Challenges
- The client’s existing data warehouse was built on a RDBMS-based MPP system.
- Data was being collected from various data sources like SAP ERP, JDA, IRI, Acousta and many others. The client was facing multiple challenges in integrating and performing real-time analytics with the data from these data sources.
- The client wanted to switch to a scalable EDM system which is easy to integrate with other enterprise applications.
- Wanted to minimize the effort spent on data migration and processing.
Solutions
- Analyzed various data sources and targets, and designed and implemented a suitable Hadoop architecture for the same.
- Designed near real-time ingestion system using Attunity and Kafka to perform real-time batch processing.

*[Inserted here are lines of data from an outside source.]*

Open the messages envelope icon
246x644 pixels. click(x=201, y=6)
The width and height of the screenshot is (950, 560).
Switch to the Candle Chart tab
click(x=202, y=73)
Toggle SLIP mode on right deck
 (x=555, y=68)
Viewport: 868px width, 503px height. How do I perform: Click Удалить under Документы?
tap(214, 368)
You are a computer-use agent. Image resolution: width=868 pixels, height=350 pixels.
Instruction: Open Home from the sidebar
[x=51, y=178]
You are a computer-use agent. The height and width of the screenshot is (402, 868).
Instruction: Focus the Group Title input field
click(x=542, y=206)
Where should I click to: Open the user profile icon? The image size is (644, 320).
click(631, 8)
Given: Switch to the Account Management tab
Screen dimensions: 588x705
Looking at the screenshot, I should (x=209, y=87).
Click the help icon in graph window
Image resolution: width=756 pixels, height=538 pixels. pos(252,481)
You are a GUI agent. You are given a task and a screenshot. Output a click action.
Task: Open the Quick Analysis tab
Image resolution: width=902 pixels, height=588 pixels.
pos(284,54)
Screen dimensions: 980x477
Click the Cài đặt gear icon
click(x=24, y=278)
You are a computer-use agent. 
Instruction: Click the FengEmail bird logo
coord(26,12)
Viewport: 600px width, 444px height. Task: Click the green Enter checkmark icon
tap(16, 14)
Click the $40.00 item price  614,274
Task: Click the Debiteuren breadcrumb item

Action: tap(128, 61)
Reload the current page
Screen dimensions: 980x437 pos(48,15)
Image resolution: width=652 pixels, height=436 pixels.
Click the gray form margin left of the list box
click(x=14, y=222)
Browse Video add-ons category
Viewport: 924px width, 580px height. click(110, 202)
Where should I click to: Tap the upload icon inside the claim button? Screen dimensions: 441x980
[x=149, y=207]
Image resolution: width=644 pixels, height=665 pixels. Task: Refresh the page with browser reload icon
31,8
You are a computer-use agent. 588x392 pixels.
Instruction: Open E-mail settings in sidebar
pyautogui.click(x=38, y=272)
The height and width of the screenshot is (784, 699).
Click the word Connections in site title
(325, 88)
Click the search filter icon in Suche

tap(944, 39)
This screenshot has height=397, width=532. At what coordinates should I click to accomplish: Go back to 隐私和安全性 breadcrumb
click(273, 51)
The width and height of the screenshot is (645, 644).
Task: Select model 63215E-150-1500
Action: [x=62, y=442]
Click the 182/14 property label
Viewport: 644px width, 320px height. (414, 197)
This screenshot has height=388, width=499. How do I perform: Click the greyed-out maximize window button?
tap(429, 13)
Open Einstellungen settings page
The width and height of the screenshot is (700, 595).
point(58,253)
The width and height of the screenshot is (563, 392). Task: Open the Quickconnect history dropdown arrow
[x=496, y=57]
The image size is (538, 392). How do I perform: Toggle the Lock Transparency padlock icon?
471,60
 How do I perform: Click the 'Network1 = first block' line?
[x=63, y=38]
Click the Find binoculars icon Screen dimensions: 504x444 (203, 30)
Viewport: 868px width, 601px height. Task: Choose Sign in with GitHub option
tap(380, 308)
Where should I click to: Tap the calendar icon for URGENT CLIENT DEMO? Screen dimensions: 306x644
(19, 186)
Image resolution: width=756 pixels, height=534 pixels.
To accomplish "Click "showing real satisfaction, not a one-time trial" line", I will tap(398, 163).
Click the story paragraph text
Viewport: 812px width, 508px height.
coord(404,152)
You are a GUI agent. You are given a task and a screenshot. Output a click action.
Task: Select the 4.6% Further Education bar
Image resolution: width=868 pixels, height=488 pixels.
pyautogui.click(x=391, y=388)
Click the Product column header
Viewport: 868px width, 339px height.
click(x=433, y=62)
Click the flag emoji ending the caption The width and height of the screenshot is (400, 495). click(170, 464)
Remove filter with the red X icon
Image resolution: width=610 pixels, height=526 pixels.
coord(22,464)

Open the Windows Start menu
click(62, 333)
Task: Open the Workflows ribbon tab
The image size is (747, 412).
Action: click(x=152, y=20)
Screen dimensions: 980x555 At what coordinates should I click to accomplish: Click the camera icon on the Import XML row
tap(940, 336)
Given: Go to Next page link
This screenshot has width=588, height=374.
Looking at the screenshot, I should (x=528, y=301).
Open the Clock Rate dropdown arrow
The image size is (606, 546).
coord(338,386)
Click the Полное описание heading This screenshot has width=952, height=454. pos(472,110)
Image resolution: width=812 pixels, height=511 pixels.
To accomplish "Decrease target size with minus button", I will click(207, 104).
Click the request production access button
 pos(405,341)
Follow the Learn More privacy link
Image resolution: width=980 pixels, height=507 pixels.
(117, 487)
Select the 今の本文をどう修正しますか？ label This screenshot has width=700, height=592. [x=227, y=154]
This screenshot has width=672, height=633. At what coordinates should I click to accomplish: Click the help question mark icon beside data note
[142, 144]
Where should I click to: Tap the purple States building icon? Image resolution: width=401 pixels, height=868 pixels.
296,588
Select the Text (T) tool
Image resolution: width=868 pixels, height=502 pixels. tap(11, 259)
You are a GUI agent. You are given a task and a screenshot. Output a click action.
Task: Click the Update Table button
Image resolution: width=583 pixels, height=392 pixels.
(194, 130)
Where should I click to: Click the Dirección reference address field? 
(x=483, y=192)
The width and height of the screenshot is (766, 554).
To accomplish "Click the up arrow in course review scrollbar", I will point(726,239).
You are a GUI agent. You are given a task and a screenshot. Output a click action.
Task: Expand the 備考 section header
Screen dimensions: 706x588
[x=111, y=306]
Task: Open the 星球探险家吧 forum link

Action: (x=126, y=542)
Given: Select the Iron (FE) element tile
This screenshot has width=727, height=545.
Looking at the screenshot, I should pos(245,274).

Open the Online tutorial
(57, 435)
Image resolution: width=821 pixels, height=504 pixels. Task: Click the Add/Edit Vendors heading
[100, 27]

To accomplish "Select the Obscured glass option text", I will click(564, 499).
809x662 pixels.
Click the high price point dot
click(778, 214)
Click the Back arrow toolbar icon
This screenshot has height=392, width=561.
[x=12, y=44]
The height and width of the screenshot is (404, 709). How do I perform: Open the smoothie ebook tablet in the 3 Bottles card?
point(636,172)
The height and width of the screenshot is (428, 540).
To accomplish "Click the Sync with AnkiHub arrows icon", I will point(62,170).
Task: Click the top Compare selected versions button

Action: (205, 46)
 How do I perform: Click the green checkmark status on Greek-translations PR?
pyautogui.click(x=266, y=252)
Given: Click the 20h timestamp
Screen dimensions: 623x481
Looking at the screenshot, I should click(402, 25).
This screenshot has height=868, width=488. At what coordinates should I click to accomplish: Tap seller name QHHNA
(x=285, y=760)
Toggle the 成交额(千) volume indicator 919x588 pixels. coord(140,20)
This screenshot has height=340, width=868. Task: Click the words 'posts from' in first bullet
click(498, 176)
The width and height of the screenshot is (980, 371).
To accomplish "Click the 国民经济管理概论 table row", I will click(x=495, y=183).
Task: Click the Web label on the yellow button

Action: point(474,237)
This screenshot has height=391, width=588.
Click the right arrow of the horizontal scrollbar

- Designed a data warehouse on Hive and HBase for all transactional data processing.
- Used Talend ETL to design and develop Spark streaming and batch jobs.
- Designed OLAP cubes for reporting.
Tools & Technologies
Key benefits
- Production rate can now be matched with order rate, thereby enabling faster and more informed decisions for sales, pricing, product, and manufacturing teams.
- Real-time operational visibility.
- Quicker and better-informed decision making.
- Lower data integration cost.
- Easily scalable architecture.
- Ability to drill across cubes/data subject in pre-defined and ad-hoc ways.
- Attunity replicates the integrated data into Kafta streams thereby providing a comprehensive view to the managers.